» **Problem description**
The response should consist of every line below, restated exactly, with no pictures.

----- Provided entries

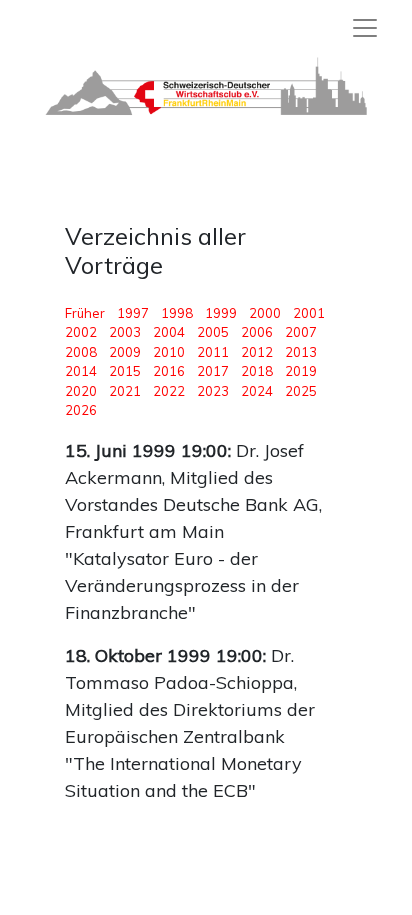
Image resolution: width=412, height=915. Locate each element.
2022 (169, 391)
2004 (169, 332)
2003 (125, 332)
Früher (89, 313)
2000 (265, 313)
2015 (125, 371)
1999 (221, 313)
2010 (169, 352)
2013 (301, 352)
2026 (81, 410)
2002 (81, 332)
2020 (81, 391)
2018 (257, 371)
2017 (213, 371)
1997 (133, 313)
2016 (169, 371)
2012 (257, 352)
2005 (213, 332)
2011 (213, 352)
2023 (213, 391)
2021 (125, 391)
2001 (309, 313)
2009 (125, 352)
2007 (301, 332)
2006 (257, 332)
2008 (81, 352)
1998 (177, 313)
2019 (301, 371)
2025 (301, 391)
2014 (81, 371)
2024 (257, 391)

----------

» **Task solution**
Image resolution: width=412, height=915. Locate each element.
2022 (169, 391)
2004 (169, 332)
2003 (125, 332)
Früher (89, 313)
2000 (265, 313)
2015 (125, 371)
1999 (221, 313)
2010 (169, 352)
2013 (301, 352)
2026 (81, 410)
2002 (81, 332)
2020 (81, 391)
2018 (257, 371)
2017 (213, 371)
1997 (133, 313)
2016 (169, 371)
2012 (257, 352)
2005 (213, 332)
2011 (213, 352)
2023 (213, 391)
2021 (125, 391)
2001 (309, 313)
2009 (125, 352)
2007 (301, 332)
2006 (257, 332)
2008 (81, 352)
1998 (177, 313)
2019 (301, 371)
2025 (301, 391)
2014 (81, 371)
2024 (257, 391)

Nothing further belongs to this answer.